● **Things to do**:
**1)** In the LX90 manual excerpt, transcribe the part that opens with the words containing "In order to" and closes with "and Right Ascension.".
**2)** List every coordinate, celestial or terrestrial, that the LX90 manual excerpt names.

● **Given text**:

Meade LX90 instruction manual Polar Alignment, Celestial Coordinates

APPENDIX A: EQUATORIAL (POLAR) ALIGNMENT

Polar Alignment

In Polar Alignment, the telescope is oriented so that the horizontal and vertical axes of the telescope are lined up with the celestial coordinate system.

In order to Polar align your telescope, it is essential to have an understanding of how and where to locate celestial objects as they move across the sky. This section provides a basic introduction to the terminology of Polar-aligned astronomy, and includes instructions for finding the celestial pole and for finding objects in the night sky using Declination and Right Ascension.

Celestial Coordinates

A celestial coordinate system was created that maps an imaginary sphere surrounding the Earth upon which all stars appear to be placed. This mapping system is similar to the system of latitude and longitude on Earth surface maps.

● **Recorded data**:
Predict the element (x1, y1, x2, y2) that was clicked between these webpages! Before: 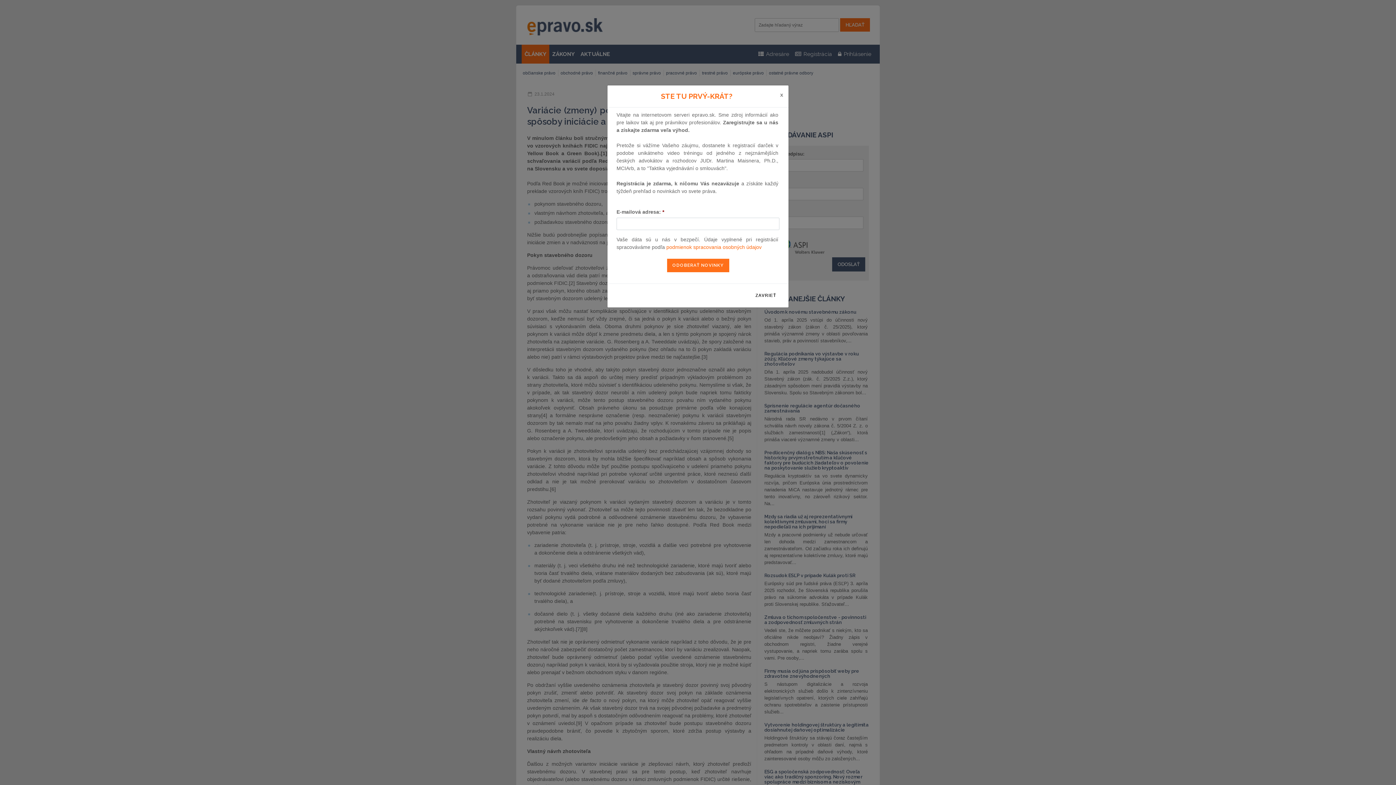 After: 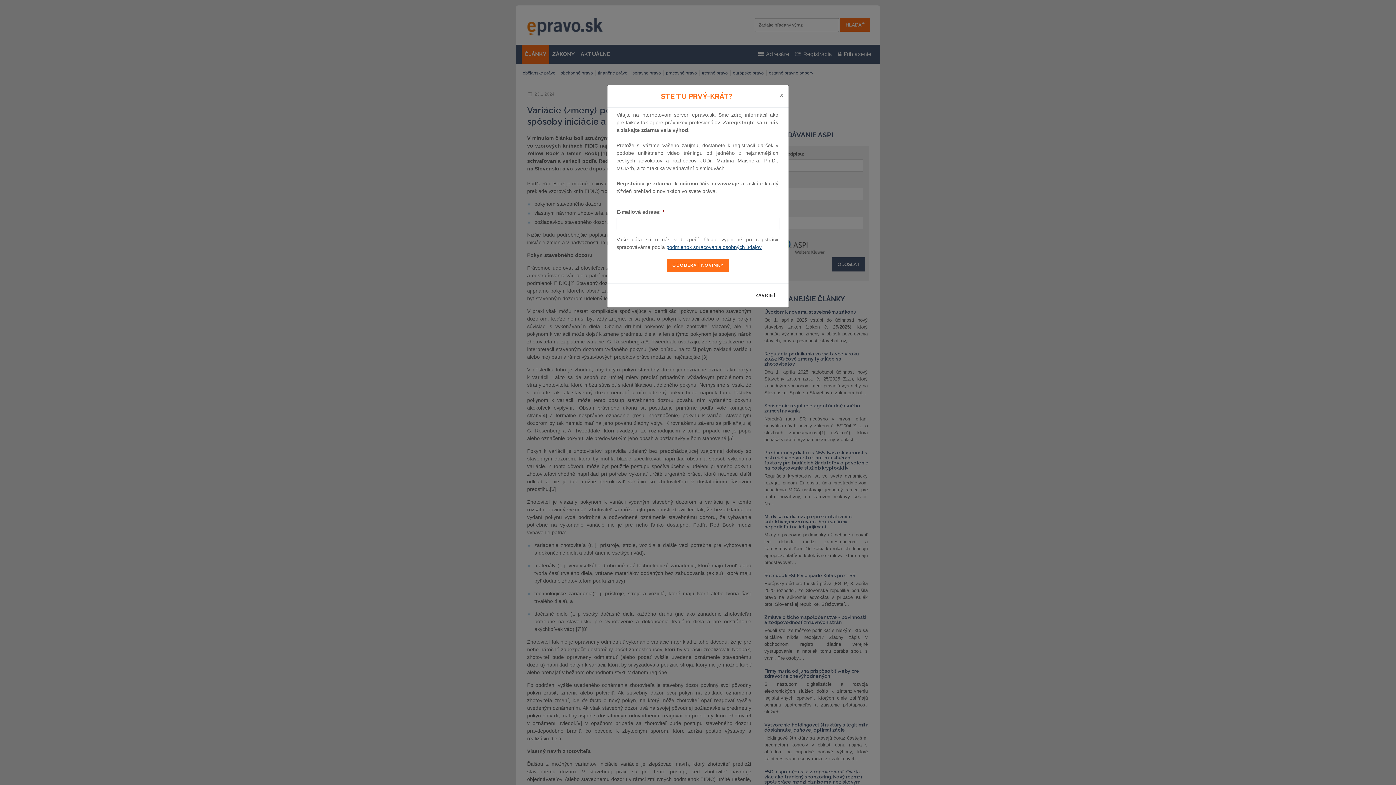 Action: bbox: (666, 244, 761, 250) label: podmienok spracovania osobných údajovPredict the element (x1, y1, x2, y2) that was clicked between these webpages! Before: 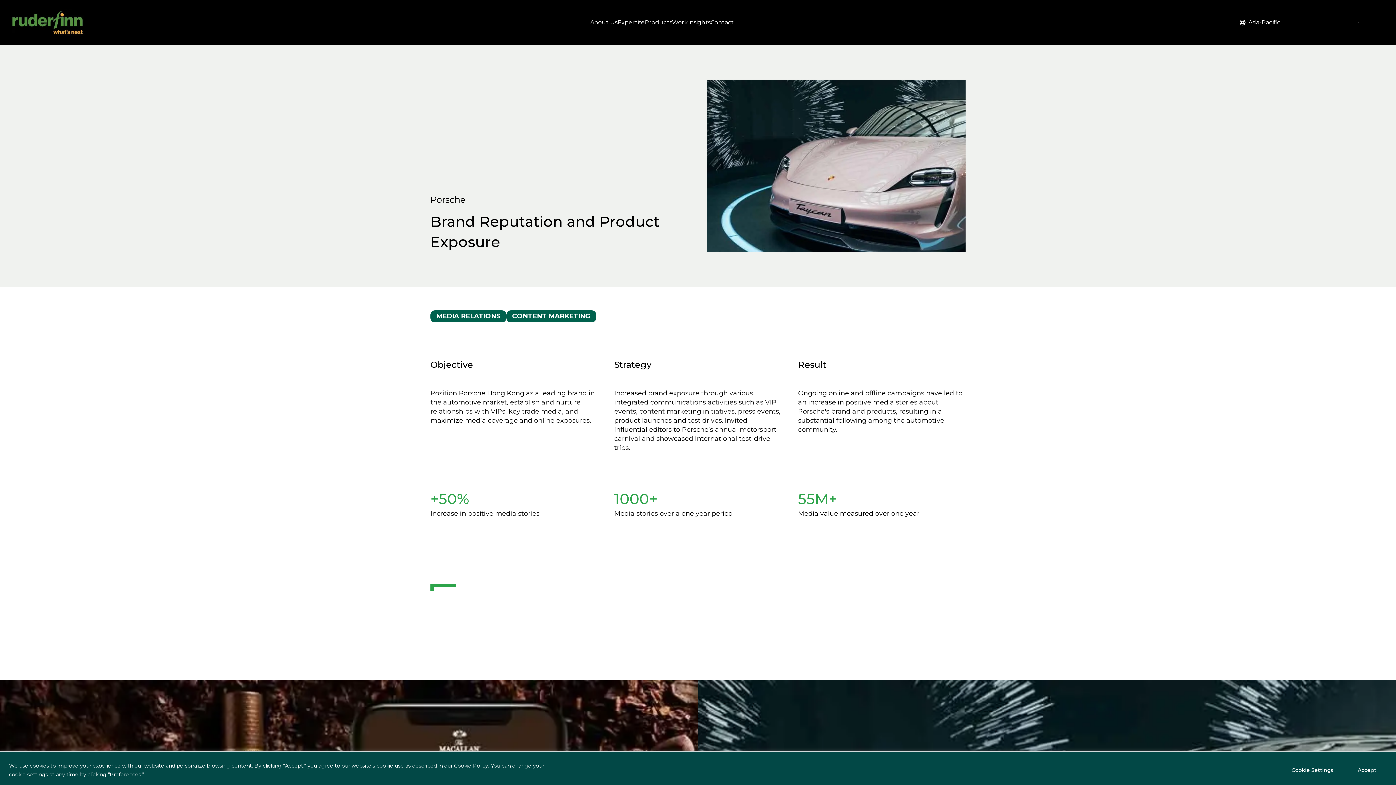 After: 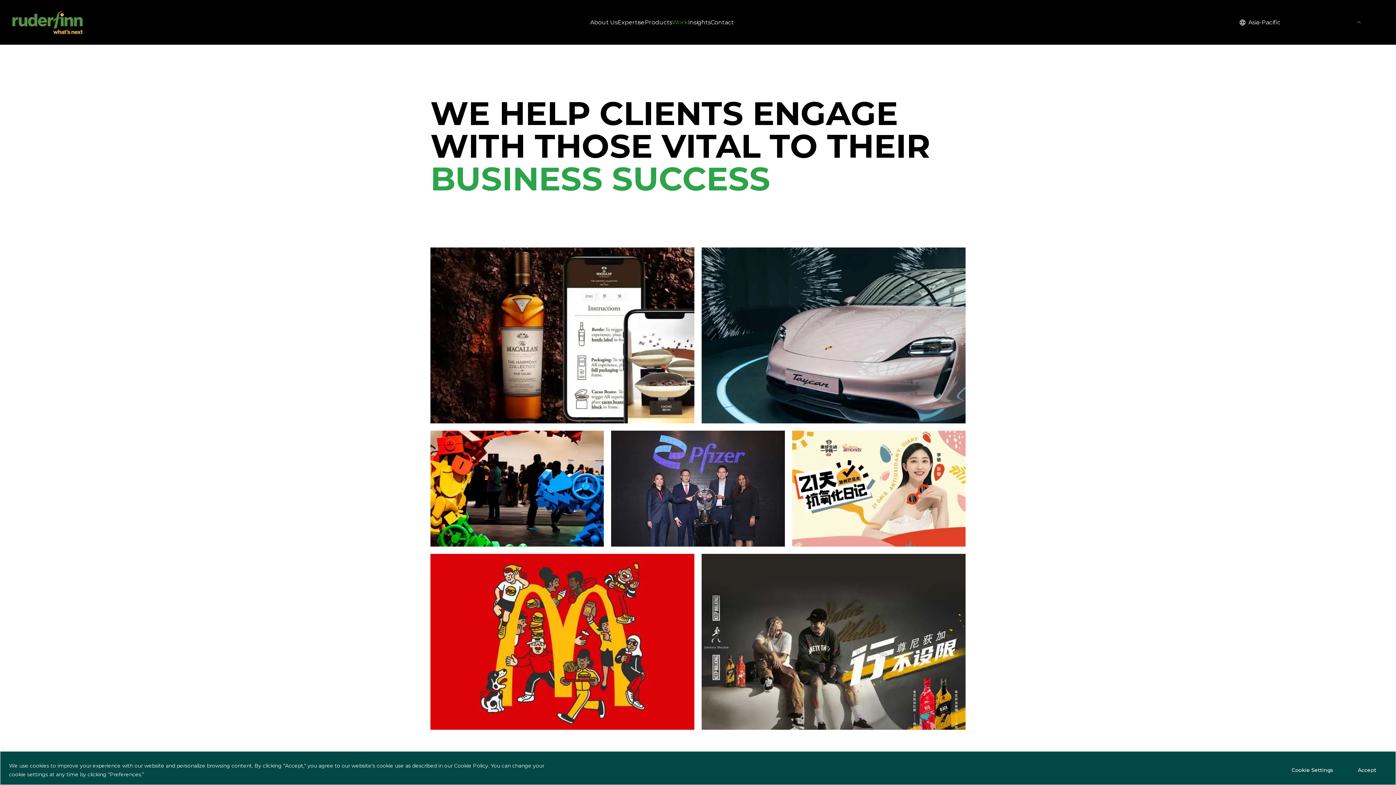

● **Results for each task**:
**1)**
In order to Polar align your telescope, it is essential to have an understanding of how and where to locate celestial objects as they move across the sky. This section provides a basic introduction to the terminology of Polar-aligned astronomy, and includes instructions for finding the celestial pole and for finding objects in the night sky using Declination and Right Ascension.

**2)**
- Declination
- Right Ascension
- latitude
- longitude